FFRF’s New York Times ad creates stir

FFRF ran a full-page ad in the July 3 New York Times to protest the Supreme Court’s Hobby Lobby ruling that is bringing in many new members (welcome, all) and is still creating a stir.  

Featuring a portrait of birth control pioneer Margaret Sanger, whose motto was “No Gods — No Masters,” the ad criticizes the  “all-male, all-Roman Catholic majority” on the court for putting “religious wrongs over women’s rights.”

That caught the attention of New York Cardinal Timothy Dolan, who facetiously thanked FFRF for showing there is still anti-Catholic bigotry. Dolan claimed the ad was a “drippingly bigoted blast in the hospitable pages of The New York Times.”

The near-apoplectic Bill Donohue, Catholic League president, of course claimed FFRF was bigoted for pointing out that six of the nine court members are Catholic, with five of them very committed and reactionary Catholics. 

FFRF’s 2012 full-page ad in the Times was titled “It’s time to consider quitting the Catholic Church.” (The paper made FFRF rephrase the original headline, which was the much punchier: “It’s time to quit the Catholic Church.”)
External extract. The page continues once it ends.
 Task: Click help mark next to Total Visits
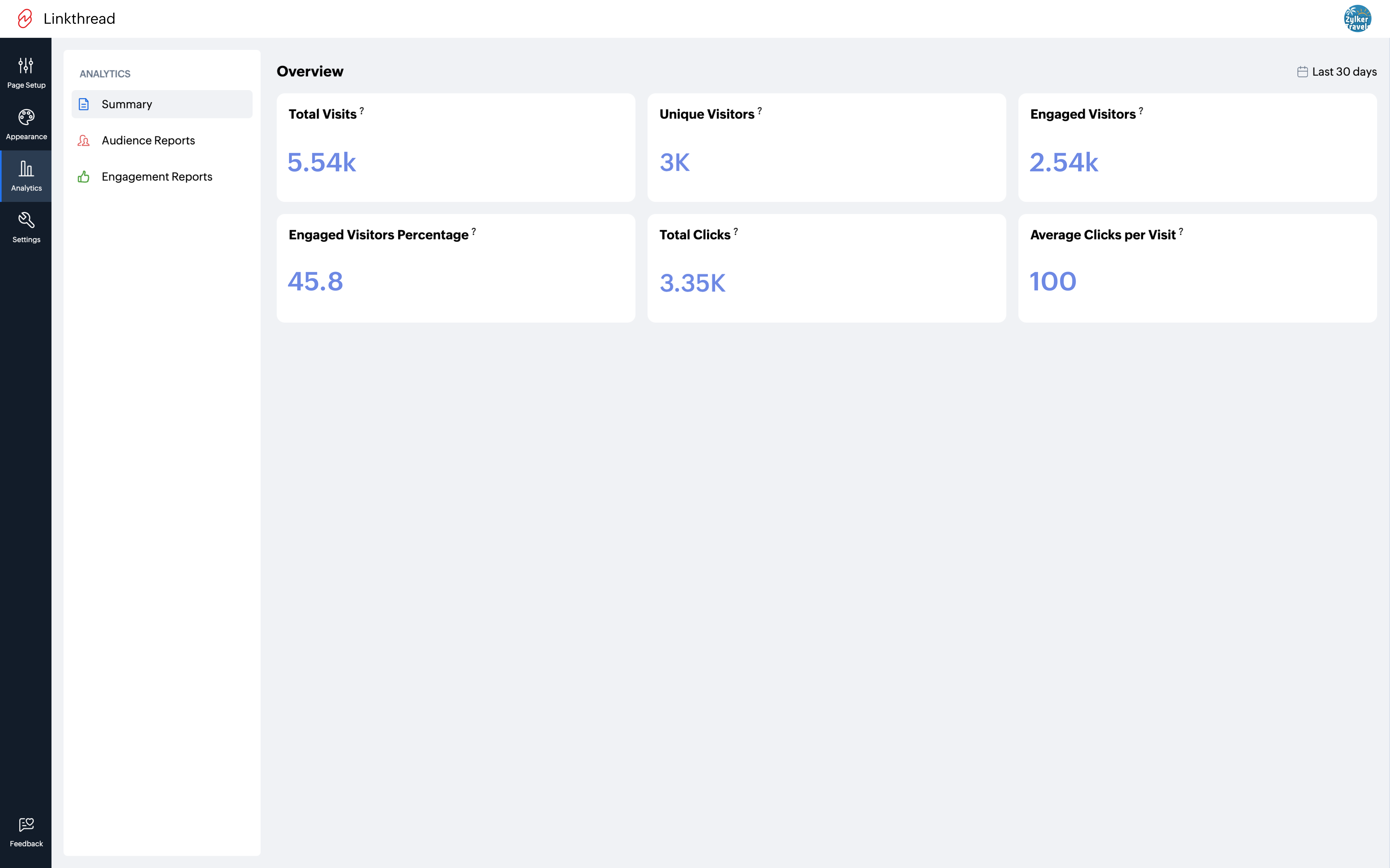[361, 111]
Dolan is president of the U.S. Conference of Catholic Bishops, which the ad criticized for openly declaring war on the Affordable Care Act’s contraceptive mandate and for placing dogma above humanity.

Online newscaster Cenk Uygur of “The Young Turks” featured an amusing analysis July 13 of the reaction to the latest ad, running clips of Fox News going after FFRF. Andrea Tantaros emceed a round table going after FFRF and the Times, showing a close-up of the “Dogma should not trump civil liberties” part of the ad.
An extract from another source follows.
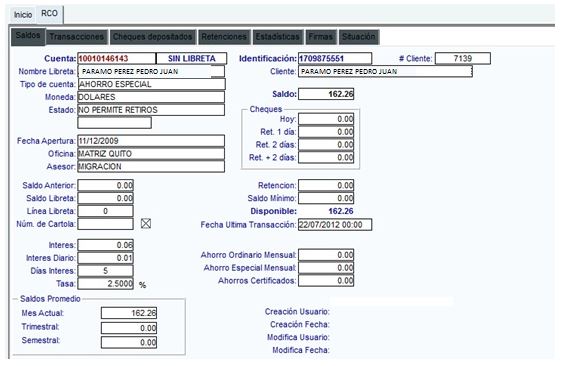The width and height of the screenshot is (573, 366).
Task: Click the Saldo amount field
Action: pyautogui.click(x=326, y=94)
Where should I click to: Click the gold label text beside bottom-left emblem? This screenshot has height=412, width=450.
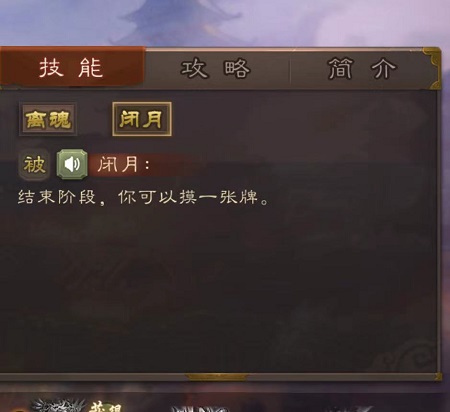(105, 408)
“The ad doesn’t go after Catholics. It says we don’t want the Catholics to force their religion on us,” Uygur pointed out. “If there’s so much bigotry against Catholics, how did so many of them wind up on the Supreme Court?”

FFRF has taken the lead in calling for repeal of the 1993 Religious Freedom Resoration Act, which was the basis for the Hobby Lobby ruling.

“None of our civil rights, established after decades and decades of struggle and education, will be safe until RFRA is overturned,” commented Annie Laurie Gaylor, FFRF co-president. (See more about ruling on page 5.)